* PAGE EXTRACT
────────────────
# Functional regularisation for continual learning with gaussian processes

Meixi Chen

## Introduction

Continual Learning (CL) refers to the problem where different tasks are fed to a model sequentially, such as training a natural language processing model on different languages over time. A major challenge in CL is a model forgets how to solve earlier tasks. This paper proposed a new framework to regularize Continual Learning (CL) so that it doesn't forget previously learnt tasks. This method, referred to as functional regularization for Continual Learning, leverages the Gaussian process to construct an approximate posterior belief over the underlying task-specific function. Then the posterior belief is utilized in a optimization as a regularizer to prevent the model from completely deviating from the earlier tasks. The estimation of the posterior functions is carried out under the framework of approximate Bayesian inference.

## Previous Work

There are two types of methods that have been widely used in Continual Learning.

### Replay/Rehearsal Methods

This type of methods stores the data or its compressed form from earlier tasks. The stored data is replayed when learning a new task to mitigate forgetting. It can be used for constraining the optimization of new tasks or joint training of both previous and current tasks. However, it has two disadvantages: 1) Deciding which data to store often remains heuristic; 2) It requires a large quantity of stored data to achieve good performance.
────────────────
* PROVIDED DATA
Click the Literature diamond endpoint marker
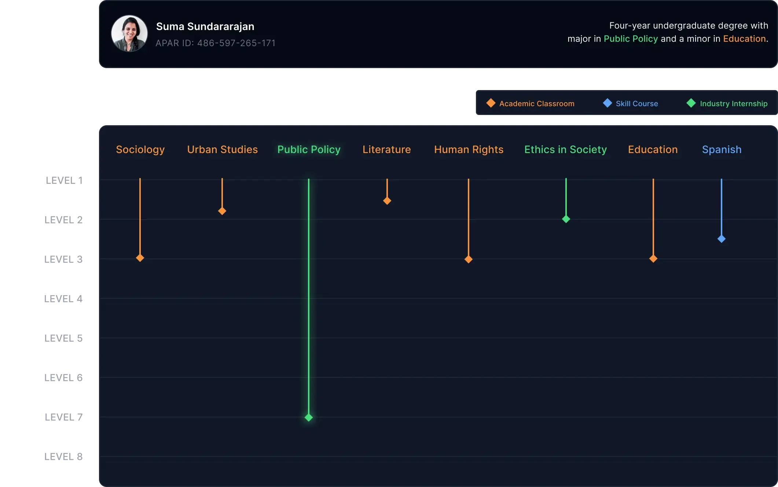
────────────────
* JOBS
• a. Using the continual learning summary, answer each item below.
(i) What example of Continual Learning does the introduction give?
(ii) What does the proposed method use to construct an approximate posterior belief over the task-specific function?
(iii) What two disadvantages of replay/rehearsal methods are listed?
• b. Decide whether each statement agrees with the continual learning summary. Answer yes or no and quote the words of the summary that decide it.
(i) The posterior functions are estimated within approximate Bayesian inference.
(ii) Replay methods discard the data from earlier tasks.
(iii) Three types of methods have been widely used in Continual Learning.
• c. Carry on the continual learning summary from its last sentence.

* THE REPLIES
• a.
(i) Training a natural language processing model on different languages over time.
(ii) The Gaussian process.
(iii) Deciding which data to store often remains heuristic, and a large quantity of stored data is required to achieve good performance.

• b.
(i) Yes: "The estimation of the posterior functions is carried out under the framework of approximate Bayesian inference."
(ii) No: "This type of methods stores the data or its compressed form from earlier tasks."
(iii) No: "There are two types of methods that have been widely used in Continual Learning."

• c.
### Regularization-based Methods

These methods leverage sequential Bayesian inference by putting a prior distribution over the model parameters in a hope to regularize the learning of new tasks. Two important methods are Elastic Weight Consolidation (EWC) and Variational Continual Learning (VCL), both of which make model parameters adaptive to new tasks while regularizing weights by prior knowledge from the earlier tasks. Nonetheless, with long sequences of tasks this might still result in an increased forgetting of earlier tasks.

## Comparison between the Proposed Method and Previous Methods

### Comparison to replay/rehearsal methods

Similarity: It also stores data from earlier tasks.

Difference: Instead of storing a subset of data, it stores a set of inducing points, which can be optimized using criteria from GP literature [2] [3] [4].

### Comparison to regularization-based methods

Similarity: It is also based on approximate Bayesian inference by using a prior distribution that regularizes the model updates.

Difference: It constrains the neural network on the space of functions rather than weights by making use of Gaussian processes (GP).

## Recap of the Gaussian Process

Definition: A Gaussian process (GP) is a collection of random variables, any finite number of which have a joint Gaussian distribution [1].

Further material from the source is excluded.